At the end of the 1975-76 season, the club's stint in serie A, where Rugby San Donà remained for some years, deserving the appreciation of all the rugby union environment, in the various structurations that the top championship had. The first team played  four times in Serie A1 final stage for the Scudetto in the 1989–90, 1991–92, 1992–93 and 1995-96 seasons.

Various players represented the Italian team: between the most representatives there are the captains: Adriano Fedrigo (41 caps from 1972); Giancarlo Pivetta, prop for Italy between 1979 and 1993 (46 caps for Italy and two World Cup caps: 1987 and 1991, the latter also as captain) and coach of the senior team in the 2004 and 2005 seasons; Andrea Sgorlon (37 caps between 1993 and 1999, a World Cup cap in 1995 and European Champion in the 1995-1997 FIRA Trophy). During the 1992-93 season, South African representative Joël Stransky, who was part of the 1995 World Cup winning team, played for the club, which arrived in the second place at the end of the regular season, arriving at the quarter-finals beating Tarvisium before being defeated by Benetton Treviso in the semifinal during the home and away match with the results being 27-28 and 17-25.

San Donà remained in the top division until the early 2000s, when professionalism and the transformation of the top league in Super 10 arrived in the 2001-02 season, the club was relegated in Serie A, where they remained until the 2004-05 season.
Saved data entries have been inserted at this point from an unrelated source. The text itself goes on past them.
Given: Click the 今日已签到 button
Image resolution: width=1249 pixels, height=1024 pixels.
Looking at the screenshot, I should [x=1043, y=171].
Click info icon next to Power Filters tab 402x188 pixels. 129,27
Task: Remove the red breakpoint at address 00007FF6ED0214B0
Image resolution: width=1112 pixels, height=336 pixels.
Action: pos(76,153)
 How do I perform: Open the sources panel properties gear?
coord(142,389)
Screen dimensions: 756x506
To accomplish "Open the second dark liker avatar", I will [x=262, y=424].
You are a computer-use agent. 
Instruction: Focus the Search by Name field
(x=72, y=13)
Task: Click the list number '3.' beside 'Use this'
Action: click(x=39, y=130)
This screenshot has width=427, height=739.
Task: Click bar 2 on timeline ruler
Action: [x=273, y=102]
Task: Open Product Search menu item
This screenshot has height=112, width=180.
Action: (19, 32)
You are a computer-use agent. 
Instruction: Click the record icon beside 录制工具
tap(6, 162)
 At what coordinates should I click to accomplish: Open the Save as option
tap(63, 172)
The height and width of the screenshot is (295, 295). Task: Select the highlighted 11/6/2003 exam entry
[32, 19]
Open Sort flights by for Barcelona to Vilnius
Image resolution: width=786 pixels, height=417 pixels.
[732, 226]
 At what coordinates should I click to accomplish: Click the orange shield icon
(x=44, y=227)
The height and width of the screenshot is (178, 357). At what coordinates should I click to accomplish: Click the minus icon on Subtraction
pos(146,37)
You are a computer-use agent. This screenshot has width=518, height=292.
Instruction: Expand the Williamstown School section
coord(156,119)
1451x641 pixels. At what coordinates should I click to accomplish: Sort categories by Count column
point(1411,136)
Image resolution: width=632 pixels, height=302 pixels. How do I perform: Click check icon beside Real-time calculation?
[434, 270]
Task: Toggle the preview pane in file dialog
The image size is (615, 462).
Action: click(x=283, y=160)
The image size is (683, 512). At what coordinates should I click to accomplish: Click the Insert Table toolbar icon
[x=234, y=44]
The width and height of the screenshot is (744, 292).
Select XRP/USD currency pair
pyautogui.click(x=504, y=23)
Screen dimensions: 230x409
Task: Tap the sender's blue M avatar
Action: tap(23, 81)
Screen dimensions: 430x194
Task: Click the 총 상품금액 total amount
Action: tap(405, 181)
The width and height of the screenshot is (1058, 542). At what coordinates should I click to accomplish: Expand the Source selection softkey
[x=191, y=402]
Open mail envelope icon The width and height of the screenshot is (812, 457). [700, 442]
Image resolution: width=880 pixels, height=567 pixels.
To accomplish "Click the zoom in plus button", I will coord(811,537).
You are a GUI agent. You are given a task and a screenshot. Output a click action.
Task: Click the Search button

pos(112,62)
2005 was a year of big changes for Rugby San Donà: the team was relegated to Serie B after the defeat in the last  play-off match, which made the club rebuild itself and solidify its bases, variating its composition to the technical staff, in order to dedicate to the feeder team and to revitalise the main team. The Amatori group was formed, led by numerous young local entrepreneurs, among them some former players, with the precise goal to bring the club back to its old times of glory. Such attentions brought the first results: after only a year in Serie B, l'Amatori Rugby San Donà returned again to compete in the Serie A championship during the 2006-07 season.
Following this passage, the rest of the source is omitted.